Day and night compliance patrols across the Great Barrier Reef are ramping up over the next few weeks, as part of an ongoing effort to deter illegal fishing and help protect the marine environment.
Great Barrier Reef Marine Park Authority Director for Operations Chris Cochrane said compliance patrols in the air and in the water could detect illegal activity, even at night and in remote areas.
“Late September is a known high-risk period for non-compliance in the Marine Park, and fishers are reminded to know the zoning rules to avoid fines of $2200 for fishing in no-take areas,” he said.
“Investment into our compliance program means there are more staff, better boats, and better technology which has led to more effective patrols.
“We now have boats and surveillance aircraft with thermal surveillance capability, which allows us to capture fishing activity from a distance at night.
“We can detect fishers who perceive low light conditions as an opportunity to fish illegally, and those fishers intentionally fishing at night and in remote locations in no-take zones are getting caught.”
A recent example of this is locals who were caught after targeting a no-take zone at around 8pm, as a result of night-time compliance patrols south-west of Cape Tribulation.
Fishing, unknowingly or not, is not allowed within a no-take Marine National Park (Green) Zone.
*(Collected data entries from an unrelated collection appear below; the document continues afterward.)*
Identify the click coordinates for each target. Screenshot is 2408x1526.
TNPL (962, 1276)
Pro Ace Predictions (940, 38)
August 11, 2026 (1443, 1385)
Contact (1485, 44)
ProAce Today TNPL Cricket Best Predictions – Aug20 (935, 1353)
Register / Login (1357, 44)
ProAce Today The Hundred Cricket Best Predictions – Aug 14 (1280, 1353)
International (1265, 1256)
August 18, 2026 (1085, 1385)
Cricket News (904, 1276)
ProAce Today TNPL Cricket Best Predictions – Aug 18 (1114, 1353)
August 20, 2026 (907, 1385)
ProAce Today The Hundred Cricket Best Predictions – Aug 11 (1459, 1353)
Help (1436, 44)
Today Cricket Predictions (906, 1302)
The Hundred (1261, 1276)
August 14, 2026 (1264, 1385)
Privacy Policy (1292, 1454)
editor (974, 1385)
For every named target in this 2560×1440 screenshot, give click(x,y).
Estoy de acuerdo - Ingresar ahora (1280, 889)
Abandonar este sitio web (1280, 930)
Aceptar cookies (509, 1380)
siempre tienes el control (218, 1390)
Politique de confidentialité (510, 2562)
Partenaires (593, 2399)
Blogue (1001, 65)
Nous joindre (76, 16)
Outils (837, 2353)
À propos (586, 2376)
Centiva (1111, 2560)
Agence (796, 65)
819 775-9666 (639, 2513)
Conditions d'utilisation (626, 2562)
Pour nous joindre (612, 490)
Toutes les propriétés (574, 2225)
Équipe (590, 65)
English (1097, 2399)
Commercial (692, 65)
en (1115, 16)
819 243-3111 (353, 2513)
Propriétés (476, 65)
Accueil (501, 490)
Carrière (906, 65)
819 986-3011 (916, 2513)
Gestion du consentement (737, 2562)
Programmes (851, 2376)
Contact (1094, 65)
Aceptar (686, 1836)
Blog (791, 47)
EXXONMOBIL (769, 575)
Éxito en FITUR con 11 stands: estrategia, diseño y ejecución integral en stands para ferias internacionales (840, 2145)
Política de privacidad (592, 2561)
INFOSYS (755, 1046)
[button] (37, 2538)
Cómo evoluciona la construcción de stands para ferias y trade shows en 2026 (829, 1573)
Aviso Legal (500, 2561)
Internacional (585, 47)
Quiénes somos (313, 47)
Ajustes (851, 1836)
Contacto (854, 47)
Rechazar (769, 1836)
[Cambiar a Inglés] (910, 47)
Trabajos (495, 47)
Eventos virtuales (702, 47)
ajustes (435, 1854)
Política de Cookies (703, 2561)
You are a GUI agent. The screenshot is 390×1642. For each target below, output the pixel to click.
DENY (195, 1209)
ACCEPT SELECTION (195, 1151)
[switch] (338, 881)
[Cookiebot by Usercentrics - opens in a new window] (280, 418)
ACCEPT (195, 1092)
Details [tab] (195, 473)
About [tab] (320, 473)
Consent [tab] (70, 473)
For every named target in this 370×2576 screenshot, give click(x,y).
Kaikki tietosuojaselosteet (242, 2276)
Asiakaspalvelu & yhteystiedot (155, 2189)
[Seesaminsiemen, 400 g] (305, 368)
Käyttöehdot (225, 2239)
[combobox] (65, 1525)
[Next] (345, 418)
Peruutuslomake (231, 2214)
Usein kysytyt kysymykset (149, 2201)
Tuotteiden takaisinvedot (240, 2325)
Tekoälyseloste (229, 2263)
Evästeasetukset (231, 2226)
“Every act of illegal fishing impacts the Reef and the livelihoods that depend on it, and we encourage Reef visitors to know and follow the rules,” Mr Cochrane said.
“There are many ways to access zoning information, such as a GPS chart plotter zoning displayed, zoning maps, or download the free Eye on the Reef app.
“Most of the Reef is open to fishing — there really is no need or excuse for illegal fishing.”